The software that controls the robot has a simple set of rules:

  • if an object is detected within a few hundred millimeters on either side the robot steers away from that side until the obstruction is no longer detected.
  • if an object is detected close up on either side, or moderately close on both sensors, the robots backs up and turns. The turn takes it away from whichever side is closer to the obstruction.
  • After the robot backs up, it remembers the turn direction for 3 seconds. Without this rule the robot could back up in alternate directions, leaving it still pointing at the obstruction.
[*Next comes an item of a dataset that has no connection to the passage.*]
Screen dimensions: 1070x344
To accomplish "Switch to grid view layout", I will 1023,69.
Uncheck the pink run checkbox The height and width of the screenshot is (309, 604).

The Arduino source code for this project is at https://bitbucket.org/johnmccombs/bot4/downloads and you can download a zip file here.

Parts

  • Arduino Duemilanove
  • Adafruit motorshield
  • Tamiya double gearbox with wheels
  • Sharp GP2Y0A02YK0F IR distance sensor. The IR distance sensors sensors come in several versions, optimised to work over different distances. We used one designed for 200 – 1500mm range.  The GP2Y0A21YK0F which works over 100 – 800mm, and has a wider beamwidth, might be a better choice
  • 5mm square section wood strips for the touch detector
  • 2 x microswitches, recovered from an old mouse
  • plastic cables ties, epoxy glue, rubber bands, M3 machine screws and nuts.
  • 2 x 6-cell AA battery pack and NiMH batteries
  • Fischer Technik baseplate, axle and wheels

Results

This robot negotiates the floor fairly successfully. Going forwards the sensors detect pretty much everything. The main problem is that the robot is fairly tall. Some overhangs or sloping chair legs can strike the top of the robot without being detected by the IR sensors or hitting the touch sensor. Similarly objects  that fit under the touch sensor stop the robot.

There are no sensors on the back of the robot, so it’s unaware of hitting something while backing up. The robot can get stuck in a close space where the robot can’t back up, but the IR sensors show an obstruction. When the happens the robot will backup continuously without success. This situation could perhaps be improved with some software changes.